During applying kafka brokers in real production project, it’s obvious that there is situation where you need to make them durable enough to meet business requirement.
What does it really mean? Let compare following two failure scenarios. Let’s assume we have a simple cluster state as following diagram. Producer keeps sending the events to a partition with two replica, one leader, the other is follower. Then the follower is failed by any certain reason.
In the first scenario, you expect to bring the brokers back to be available as soon as possible. Then, the business continuity could be remained high. This is the situation where missing the certain events is not a critical impact to the business. For instance, social network notification.
For this scenario, you need to configure the brokers to match at least two portions.

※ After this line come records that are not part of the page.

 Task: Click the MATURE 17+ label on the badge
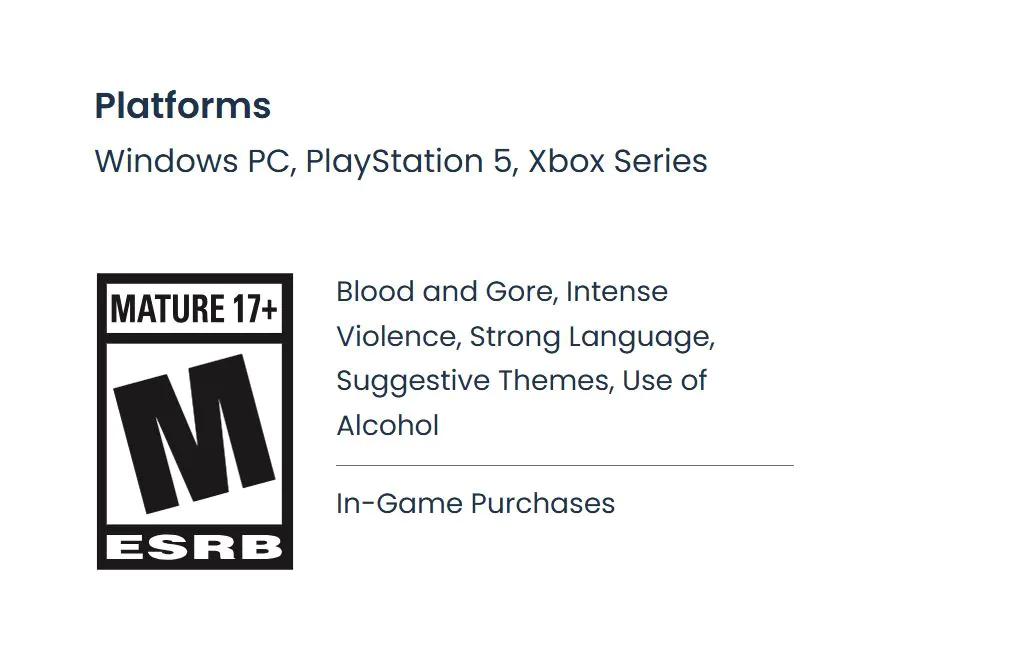pyautogui.click(x=194, y=309)
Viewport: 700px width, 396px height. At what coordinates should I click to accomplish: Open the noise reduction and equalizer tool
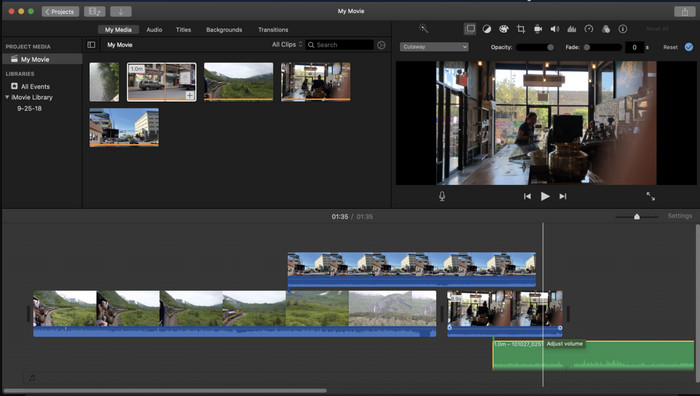click(x=571, y=29)
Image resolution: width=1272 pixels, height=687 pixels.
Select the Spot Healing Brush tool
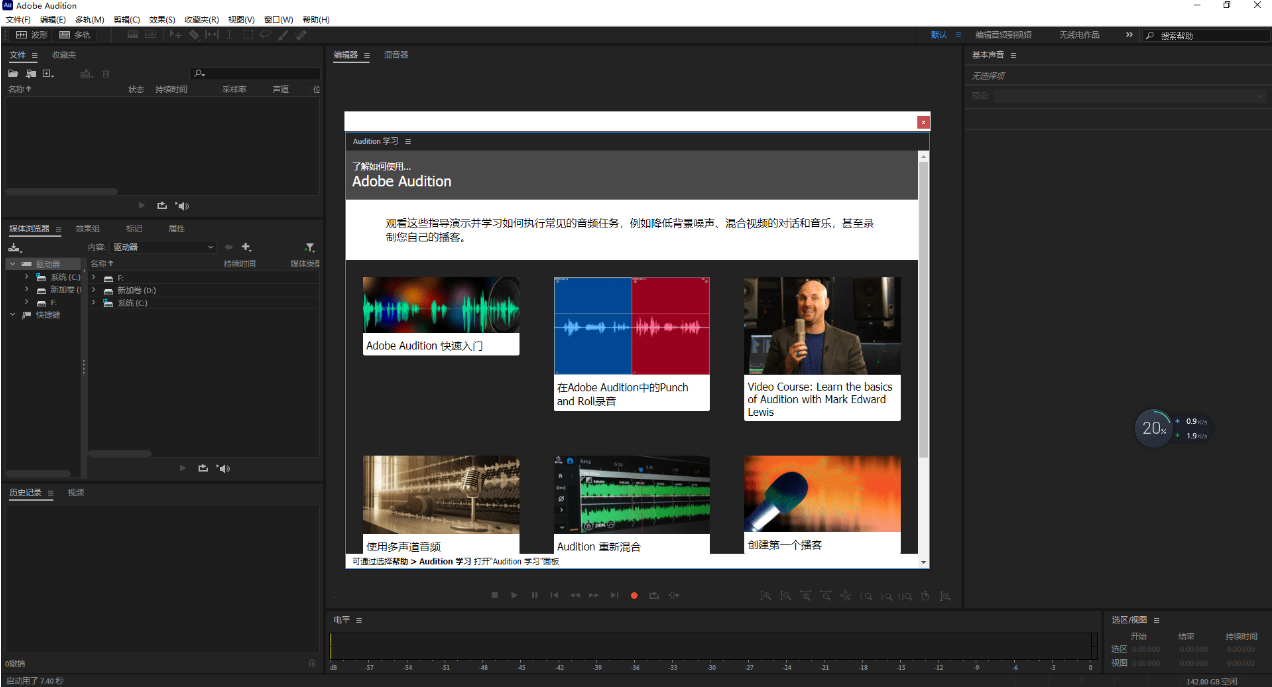[x=300, y=34]
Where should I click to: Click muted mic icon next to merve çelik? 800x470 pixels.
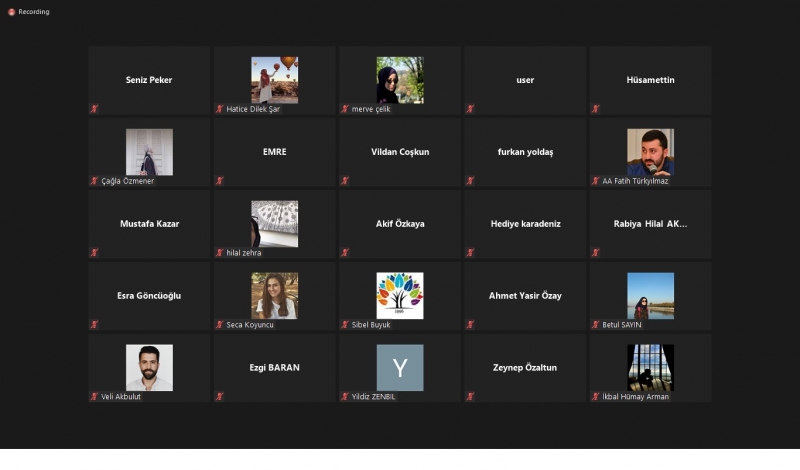(345, 109)
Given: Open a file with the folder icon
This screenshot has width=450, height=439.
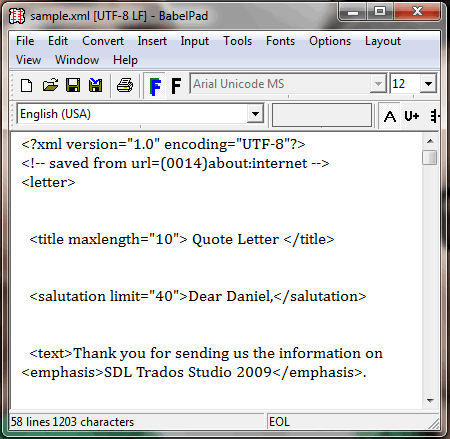Looking at the screenshot, I should 50,85.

+ One replica could be promoted to leader even it is out of sync. Kafka supports this with a configured property named unclean.leader.election.enable
+ The business feature continues to run even there is only one replica available. Then the minimum in-sync replica is only one.
For the second scenario, the feature requires a durability over availability. Meaning the feature doesn’t need to run if it potentially causes data integrity, data consistency issues. It runs into the harmful situations when there is less replica for reliable processing than expected.
With that expectation, we need to force stop the business right a particular threshold meet.
It concludes you need to choose the appropriate configuration for each feature you have in the system. Each of them has relevant tradeoff.